Renewables point the way to Mexico’s energy security | Ember

Renewable Energy = Energy security and independence

Mexico would benefit from accelerating its energy transition

Accelerating the use of solar and wind energy is beneficial for Mexico. Covering the expected increase in electricity demand in 2030 with gas would incur an additional expense of $2.17 billion dollars compared to 2024, due to higher gas imports. This would lead to gas reaching a 64% share of national electricity generation, further weakening the country's energy security.

Solar and wind generation helped cut gas imports by 2024

The share of solar and wind power in electricity generation in 2024 was 11.9%, contributing 41.7 TWh to cover national demand. Generating this electricity with gas would have required the import of an additional 1,104 MMcfd, incurring a cost of$729 million USD. By 2024, Mexico had an installed capacity of approximately 11 GW of solar power and 8 GW of wind power.

Accelerating from 36% to 45% clean electricity by 2030

Mexico’s electricity demand in 2030 is estimated to reach 405 TWh, 15% more than in 2024. Increasing clean electricity generation is paramount for Mexico to move forward in strengthening its energy security and affordability by reducing the electricity sector’s high dependence on US gas.

The National Electricity Sector Strategy designed by the Mexican government for the current six-year term proposes three different scenarios for the energy transition: 36%, 38% (with cogeneration), and 45% clean generation by 2030. The most ambitious scenario is similar to the proposal set out by President Claudia Sheinbaum in her inaugural address, of reaching 45% renewable generation by 2030. 

This report estimates the costs that would be avoided by reducing gas imports if the country achieves 36% and 45% clean electricity generation by 2030. The savings are estimated only for 2030, but it is assumed that they would be extrapolated over the more than 20 years that renewable generation projects would be in operation. We assume in this report that the additional renewable energy capacity deployed would all be in the form of onshore wind and solar, given their short lead times compared to hydro, geothermal, and nuclear, with the exception of hydro projects already under construction.

In 2024, solar and wind energy combined generated 41.7 TWh, and clean energy totaled 89 TWh, approximately 25% of the electricity generated in Mexico. With gas, 203.79 TWh were generated.

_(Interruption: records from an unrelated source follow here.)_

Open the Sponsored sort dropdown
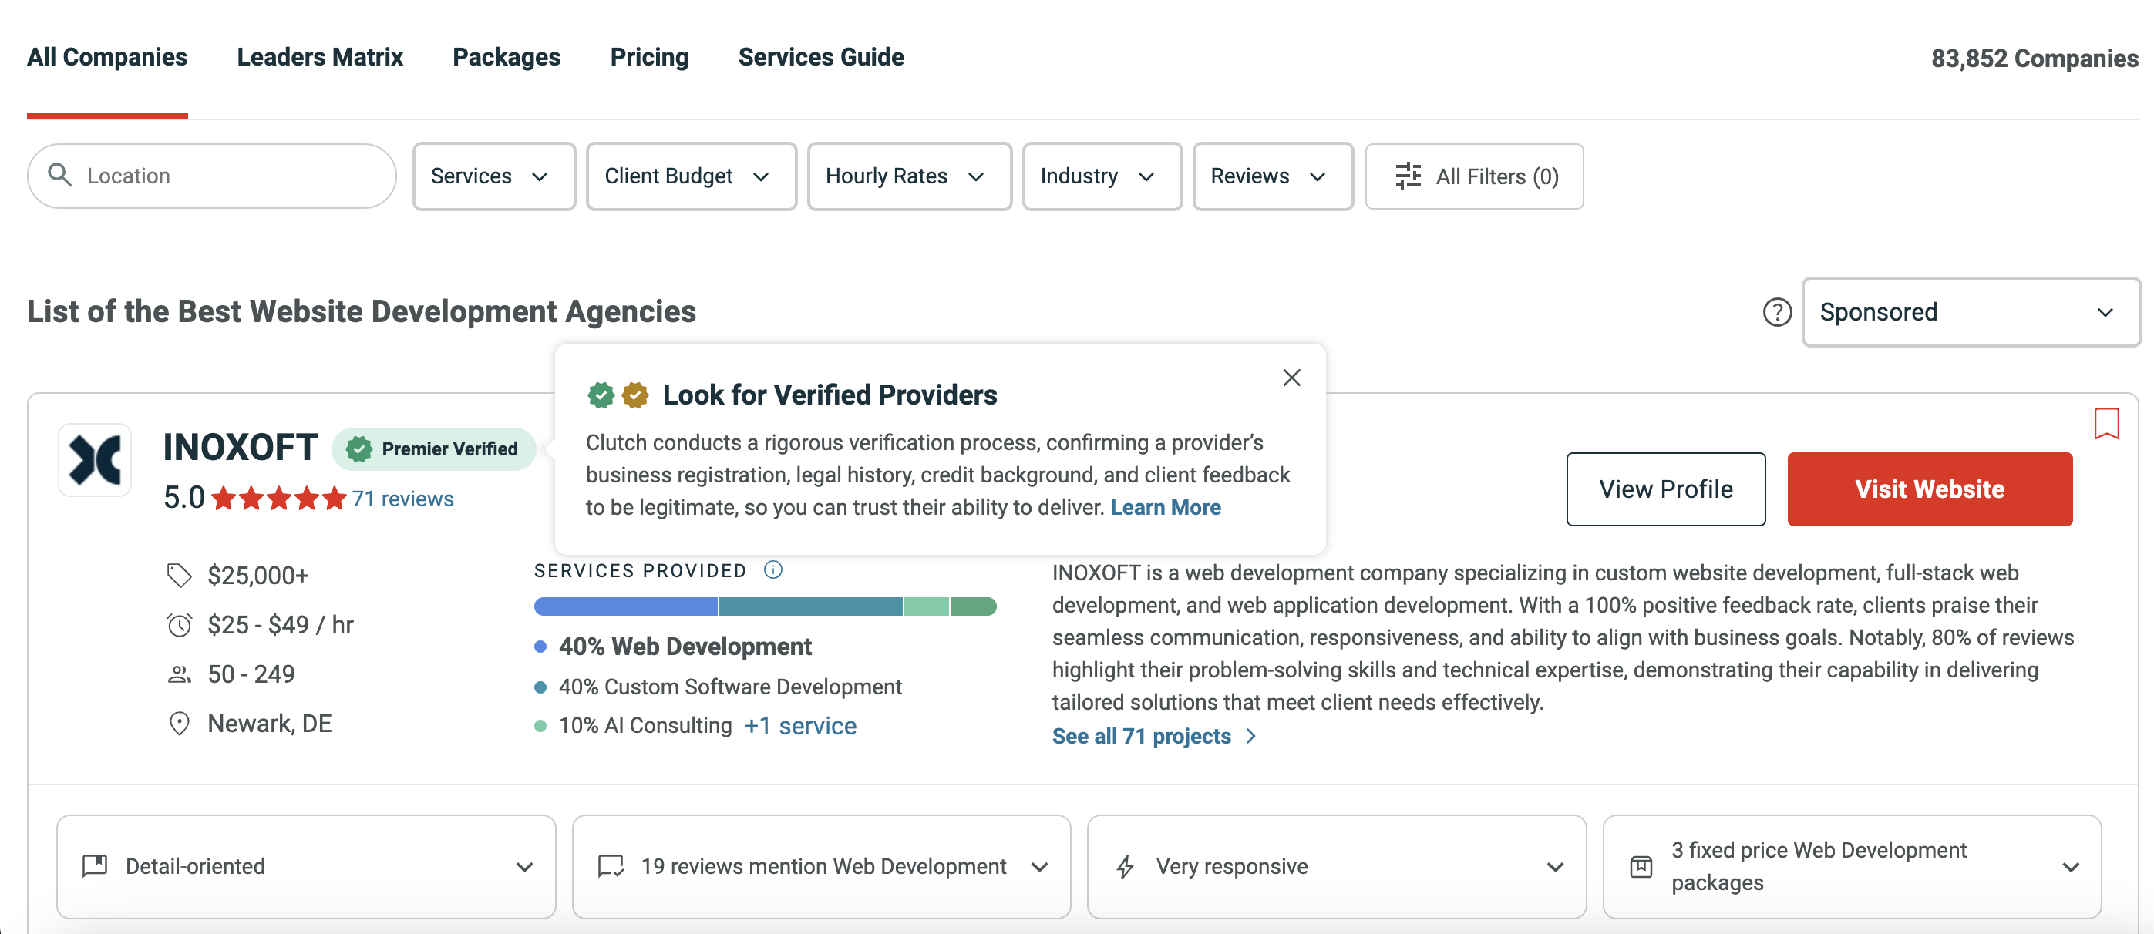The image size is (2154, 934). [1969, 312]
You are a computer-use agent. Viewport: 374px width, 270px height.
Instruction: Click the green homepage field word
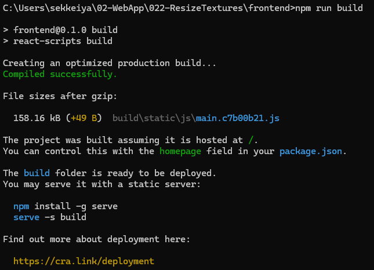pos(180,151)
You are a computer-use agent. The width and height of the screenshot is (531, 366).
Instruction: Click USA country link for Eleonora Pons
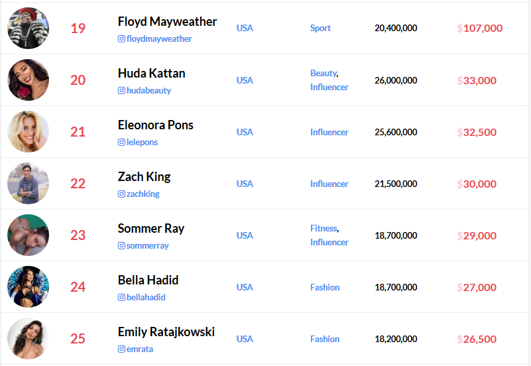point(245,132)
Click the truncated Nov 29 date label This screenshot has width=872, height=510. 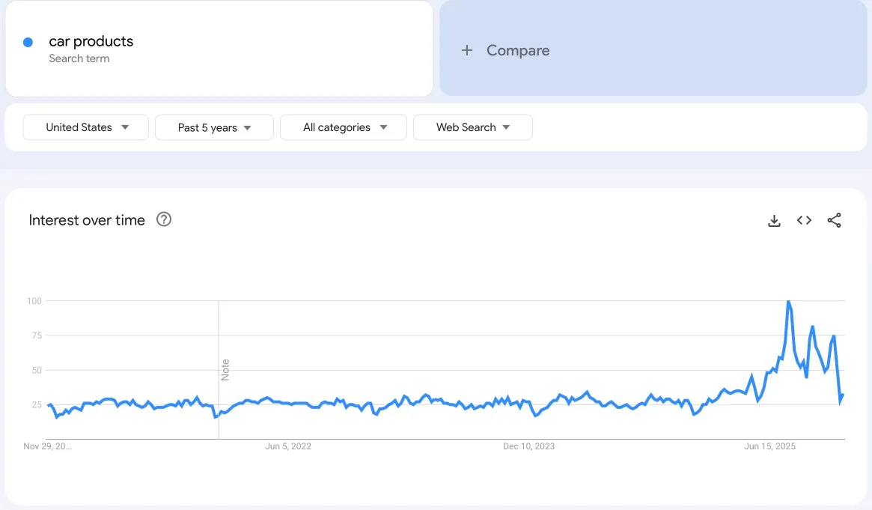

By 2030, a 36% clean energy scenario would bring solar and wind generation to 98 TWh, while gas generation would see a slight reduction compared with 2024, contributing 200 TWh. In contrast, achieving 45% clean energy would allow solar and wind generation to reach 134 TWh, significantly reducing gas-fired electricity to 163 TWh.

 

36% of clean energy generation would more than meet the projected increase in demand to 2030 with solar and wind power.

In this scenario, solar and wind energy would contribute almost a quarter (24.2%) of the total electricity demand in Mexico in 2030, more than doubling the generation achieved in 2024 from 41.7 TWh to 98 TWh. To achieve this generation, it is estimated that the current installed capacity of solar (+23 GW) and wind (+5 GW) would need to be increased by 28.4 GW, 47% more than in 2024.

Achieving a 36% share of clean energy in 2030 would represent a reduction in gas demand for electricity generation of 37 Bcf, a 2% lower consumption than in 2024. This would avoid gas imports worth $157 million dollars in 2030, as well as reducing the share of gas for electricity generation to 49.3% (-8.6%) and avoiding the emission of 1.7 million tonnes of CO2e, equivalent to 1.1% of the total electricity sector’s emissions in 2024.

If Mexico wants to make decisive progress in reducing the electricity sector’s dependence on imported gas from the US, reaching 36% clean generation by 2030 may not be an ambitious enough goal, making it prudent to increase the share of renewables in electricity generation.

 

45% clean energy generation by 2030 would cut gas demand for power generation by one fifth

Achieving 45% clean generation would require the installation of 46 GW of solar (+36 GW) and wind (+10 GW) energy and avoid the construction of new gas-fired power plants. In this scenario, the volume of gas required for electricity generation would be reduced by 384 Bcf, avoiding gas import costs of almost $1.6 billion dollars in 2030. Likewise, compared to 2024, the share of gas in the electricity mix would be reduced (-17.6%) to 40.3% and the emission of 17.7 million tonnes of CO2e would be avoided (-11.4%).